Dataset items
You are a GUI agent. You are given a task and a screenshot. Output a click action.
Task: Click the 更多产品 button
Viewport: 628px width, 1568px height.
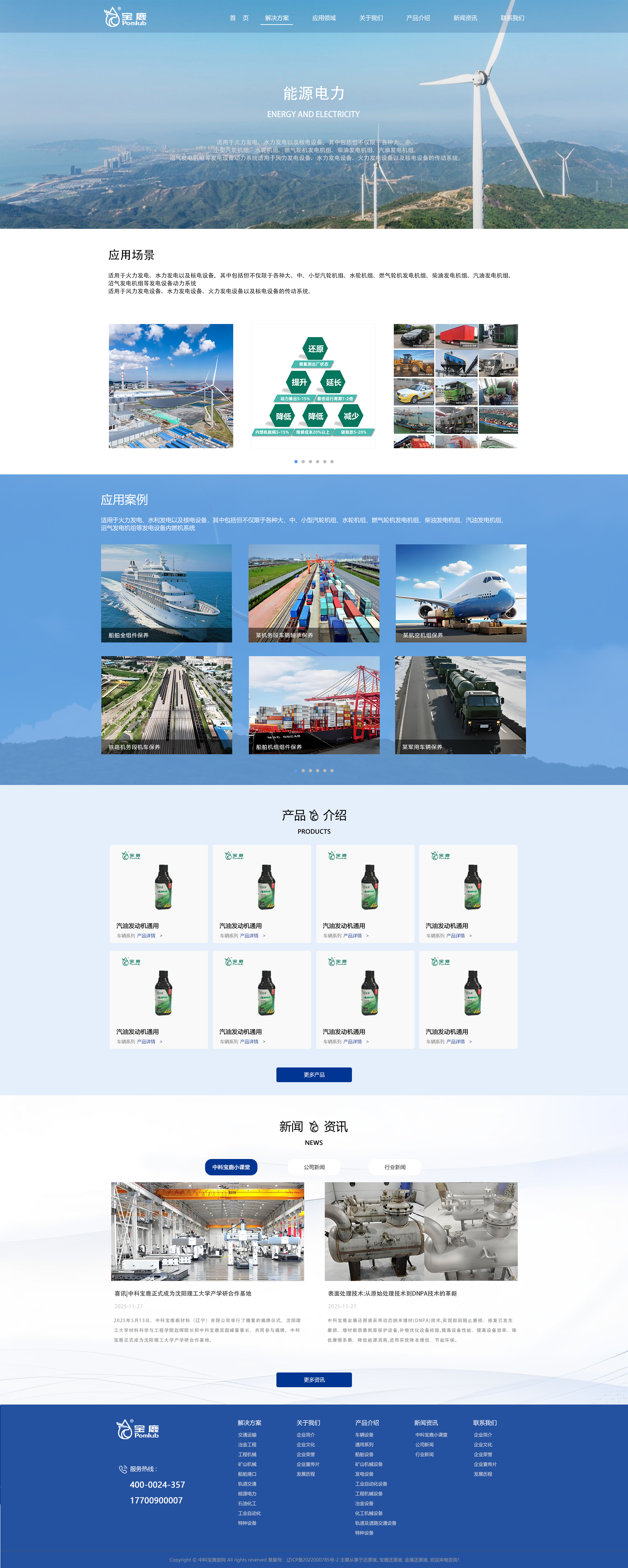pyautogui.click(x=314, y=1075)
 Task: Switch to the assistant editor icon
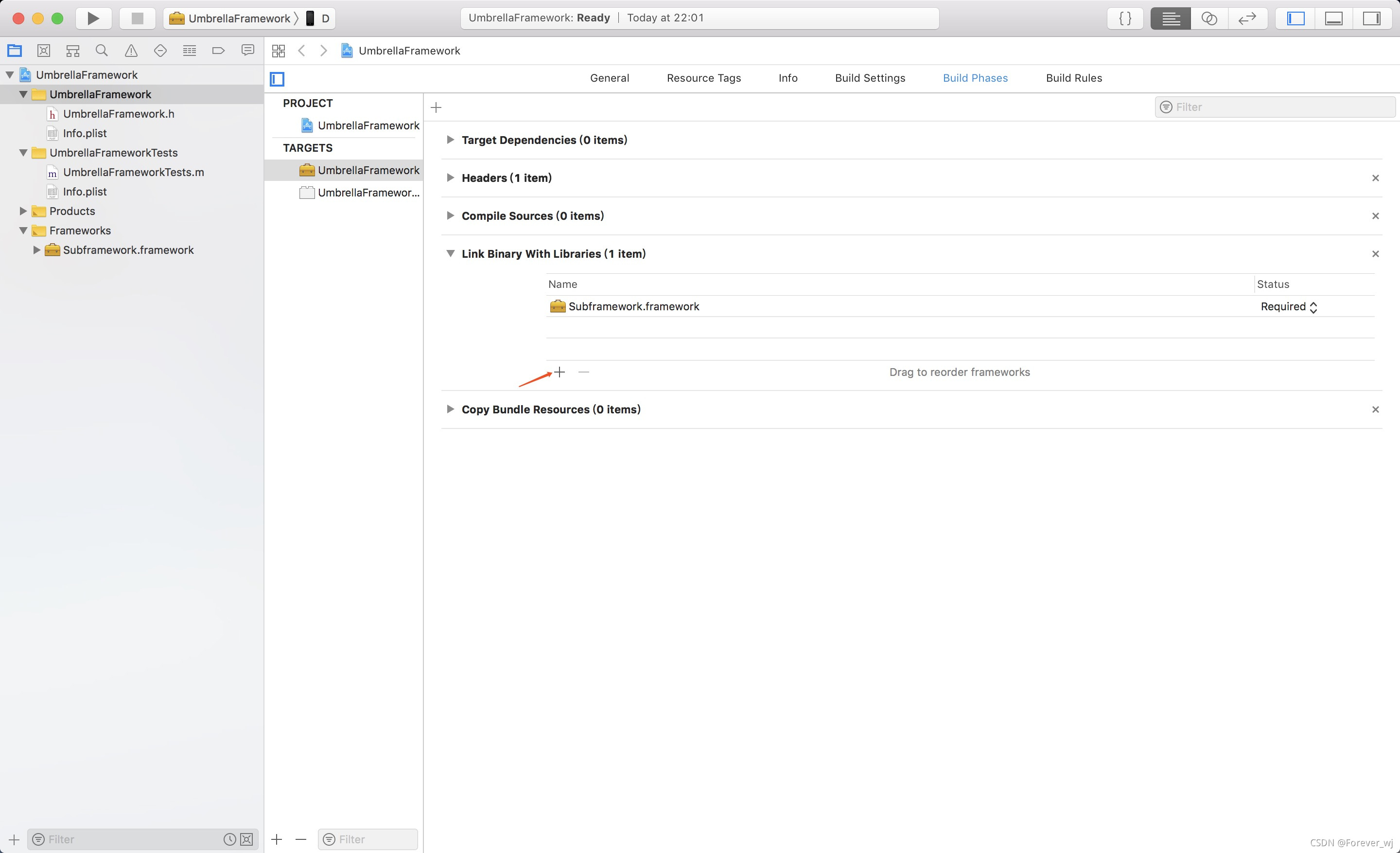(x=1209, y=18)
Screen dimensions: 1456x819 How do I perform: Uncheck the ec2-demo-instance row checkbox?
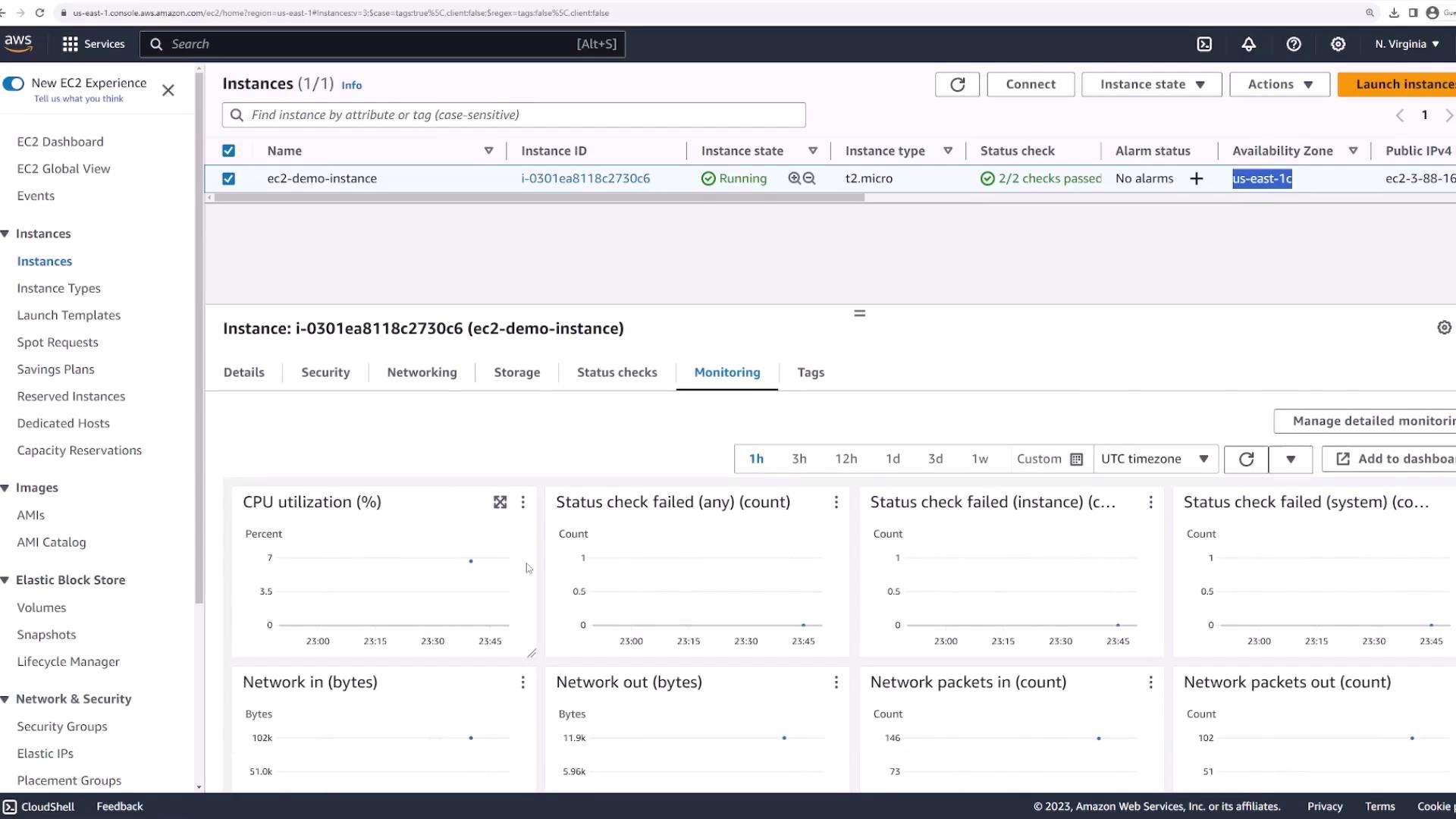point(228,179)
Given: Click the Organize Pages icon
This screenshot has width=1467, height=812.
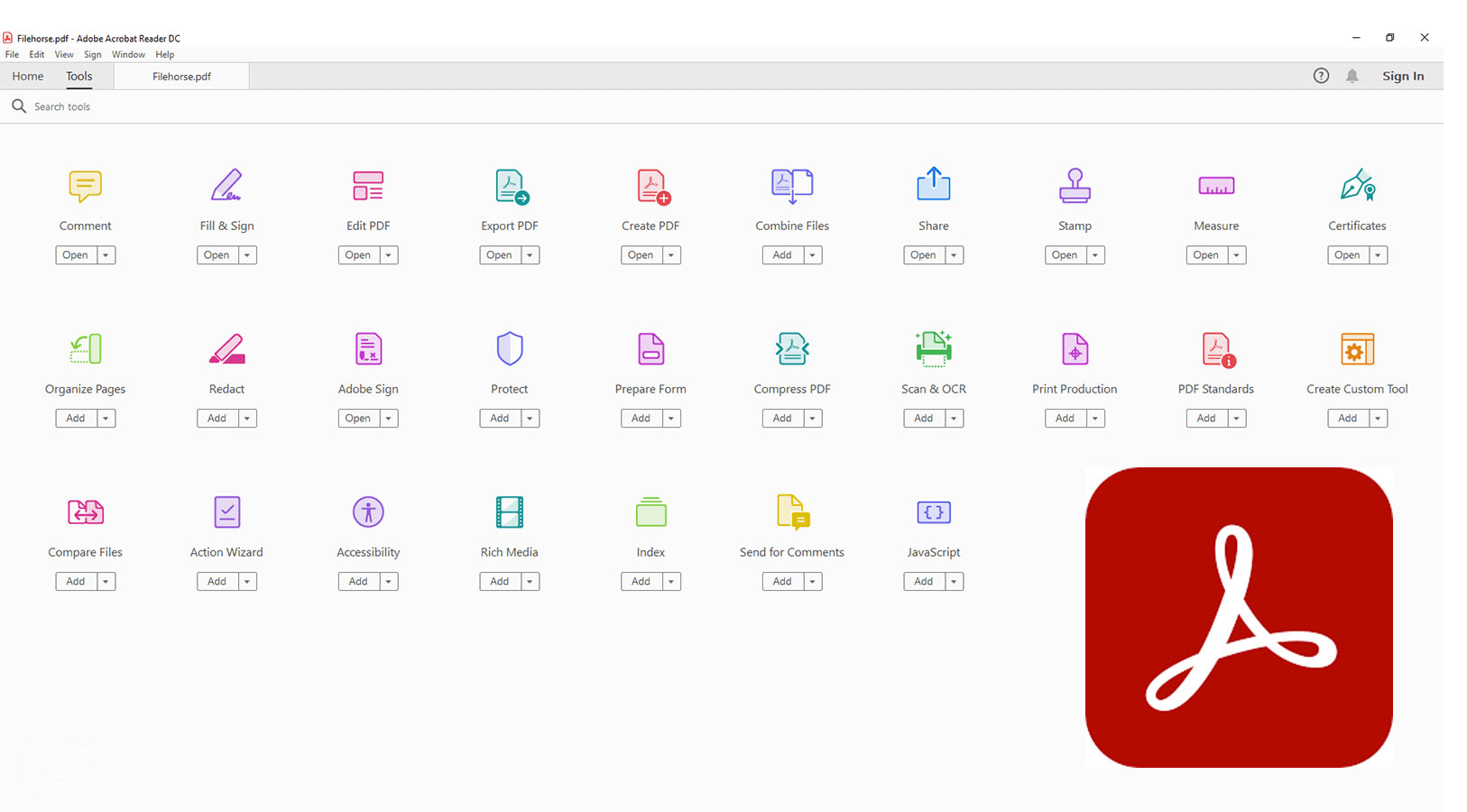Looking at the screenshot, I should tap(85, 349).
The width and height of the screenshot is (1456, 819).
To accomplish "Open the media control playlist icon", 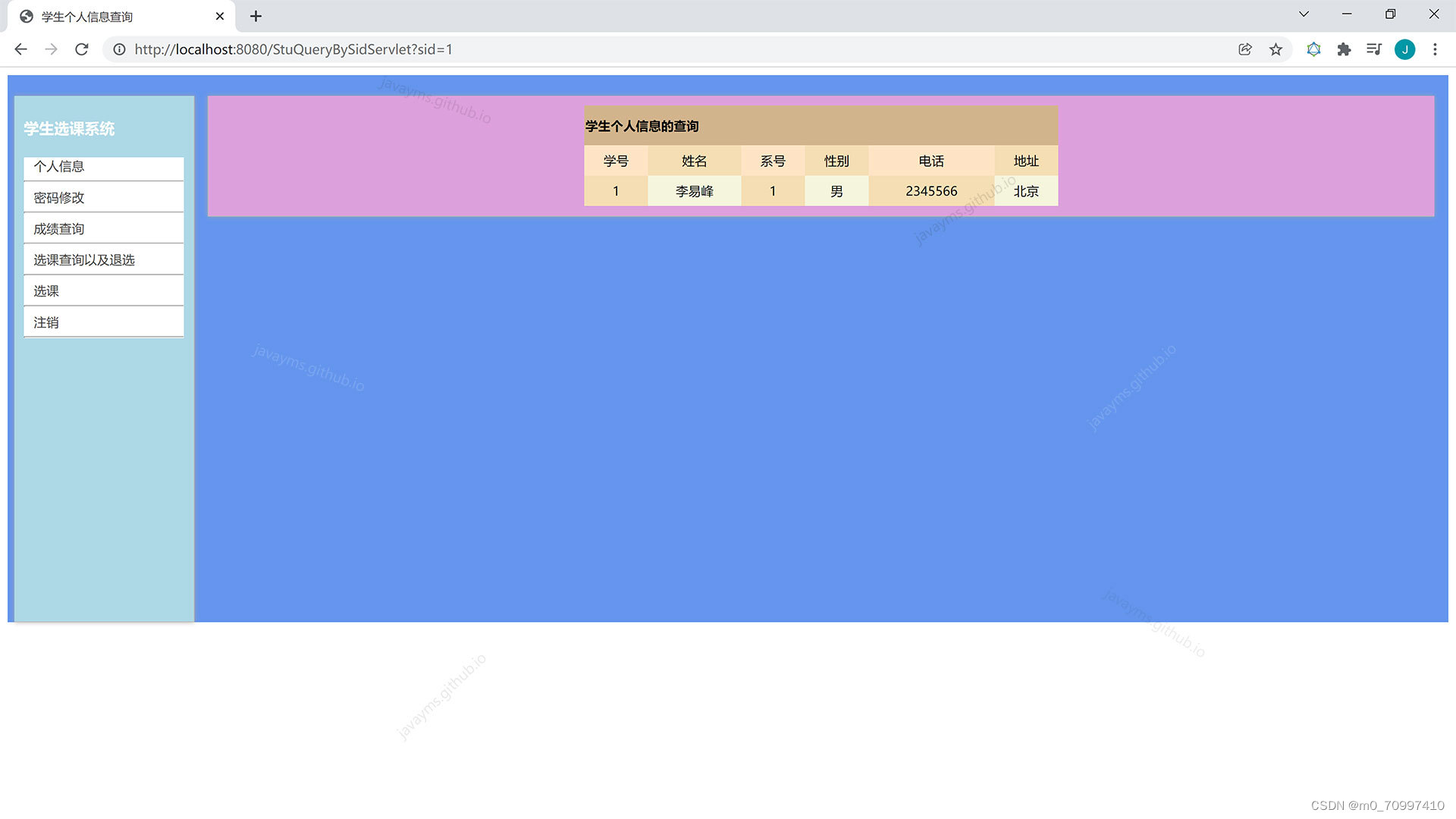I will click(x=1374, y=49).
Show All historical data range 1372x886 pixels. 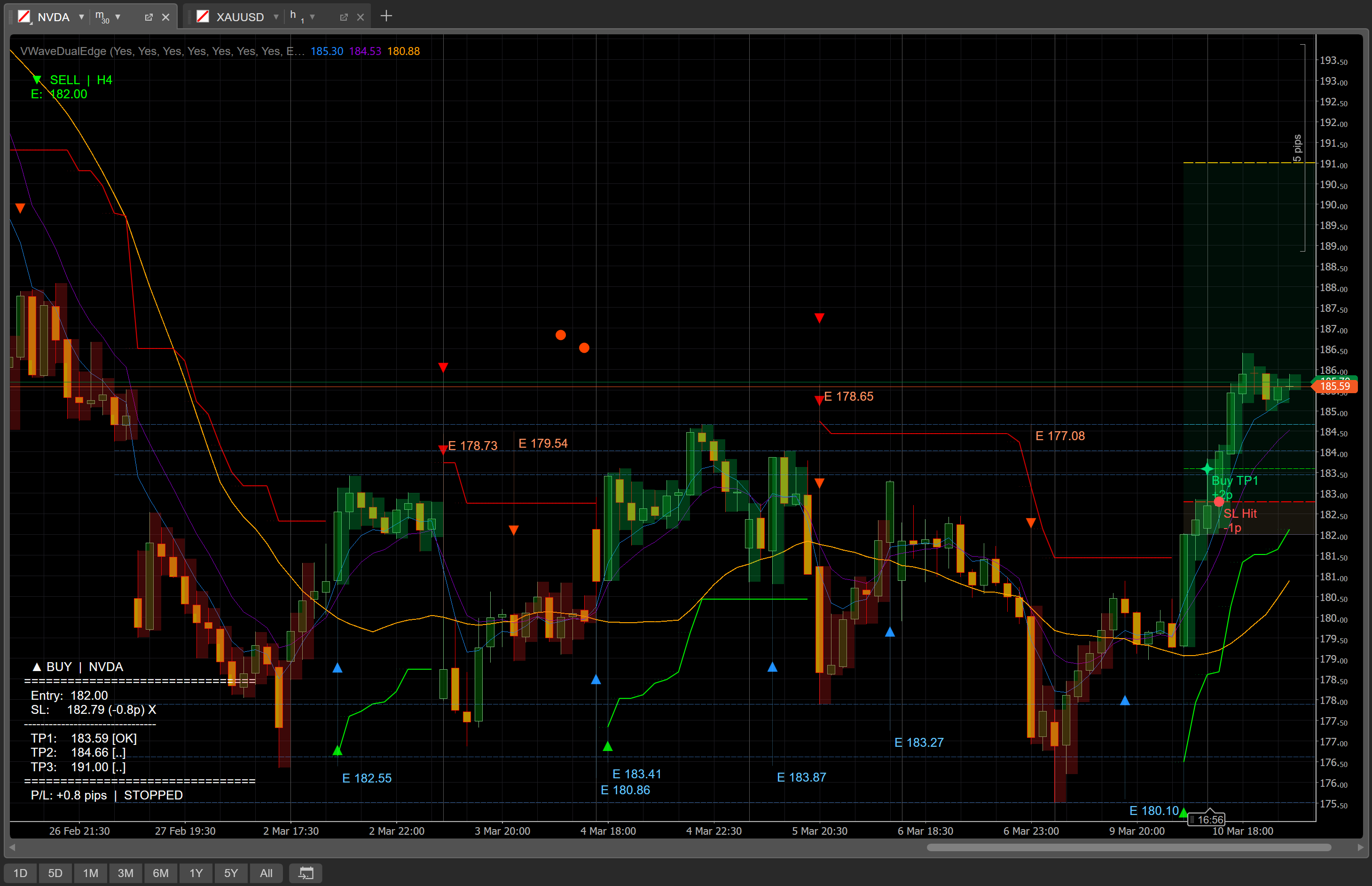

» **YOUR OBJECTIVE**: When copying from the data above, begin at the line containing "Screen dimensions: 1456x819" and end at the line containing "The width and"; return those lines exactly and leave all pictures behind.

» **WRITTEN RESPONSE**:
Screen dimensions: 1456x819 How do I perform: Uncheck the ec2-demo-instance row checkbox?
point(228,179)
Given: Click the Organize Pages icon
This screenshot has width=1467, height=812.
Looking at the screenshot, I should tap(85, 349).
The width and height of the screenshot is (1456, 819).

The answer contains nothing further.